→ Given information
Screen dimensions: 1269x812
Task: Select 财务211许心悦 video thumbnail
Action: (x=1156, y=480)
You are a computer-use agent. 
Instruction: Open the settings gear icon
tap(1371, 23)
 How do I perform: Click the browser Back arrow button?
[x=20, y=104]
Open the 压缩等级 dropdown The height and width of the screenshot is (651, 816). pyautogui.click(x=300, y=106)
==
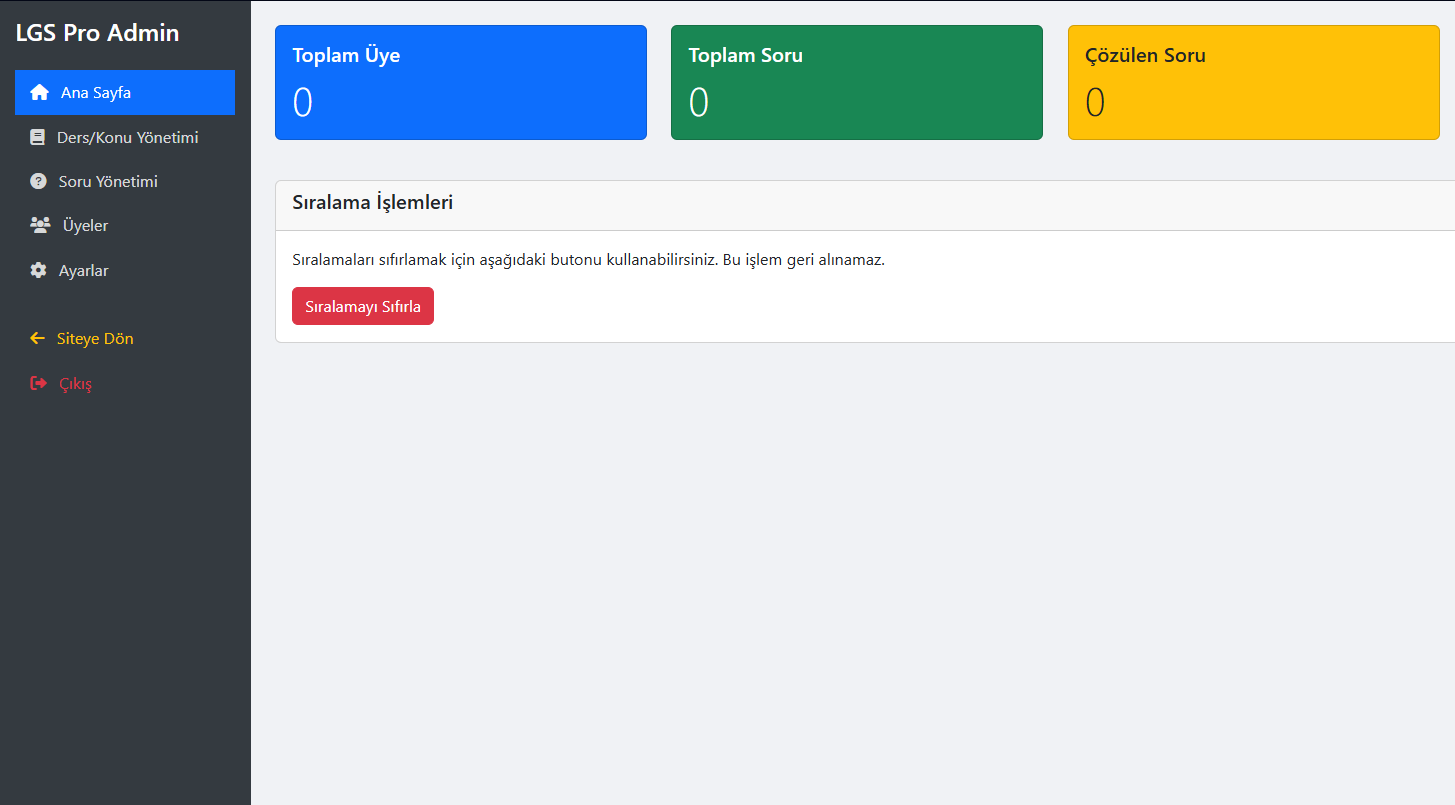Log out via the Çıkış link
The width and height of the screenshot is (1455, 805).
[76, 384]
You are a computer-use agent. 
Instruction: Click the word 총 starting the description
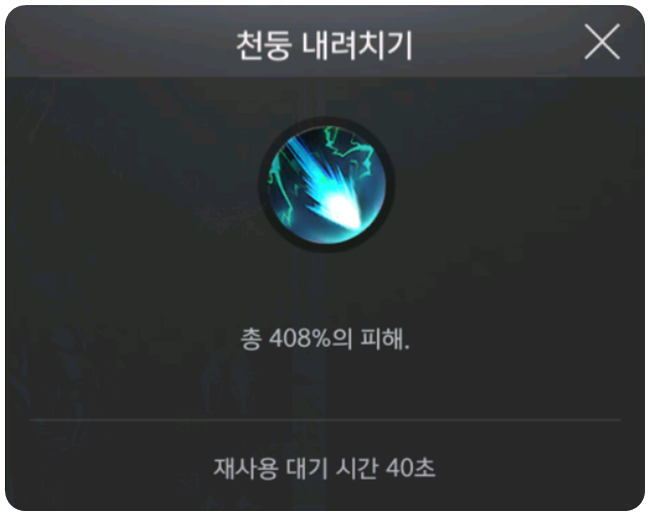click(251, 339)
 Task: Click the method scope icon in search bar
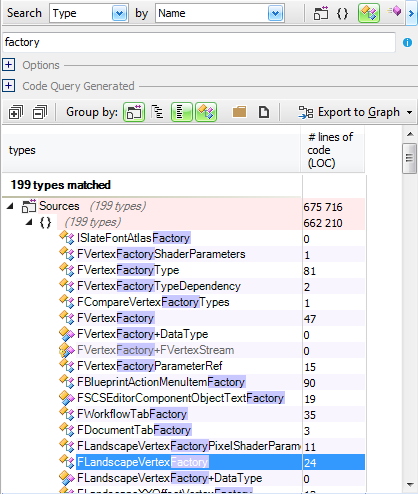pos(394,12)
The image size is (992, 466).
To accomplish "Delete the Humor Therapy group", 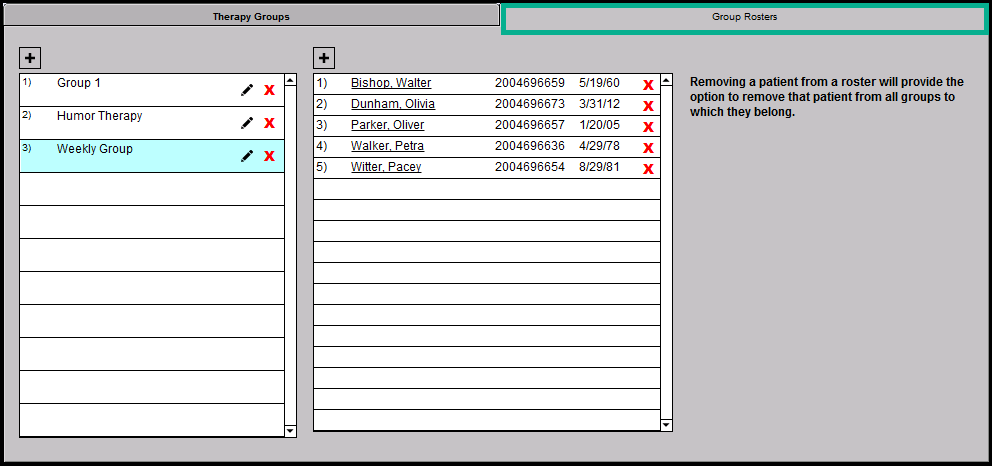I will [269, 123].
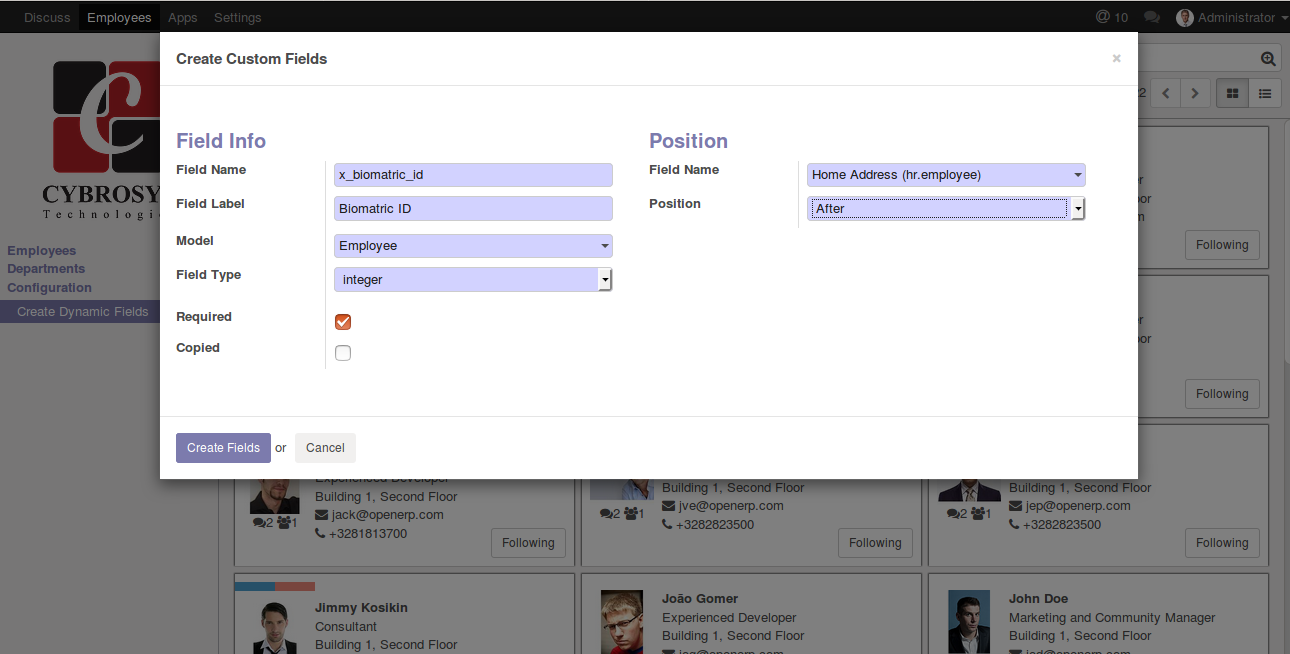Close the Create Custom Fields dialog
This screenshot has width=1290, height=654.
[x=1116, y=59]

→ Your objective
The lines above, starting at the one with "How do I perform: Click" and ending at the one with "Open the 压缩等级", are the only ones to return, exactly as written.

→ Answer
 How do I perform: Click the browser Back arrow button?
[x=20, y=104]
Open the 压缩等级 dropdown The height and width of the screenshot is (651, 816). pyautogui.click(x=300, y=106)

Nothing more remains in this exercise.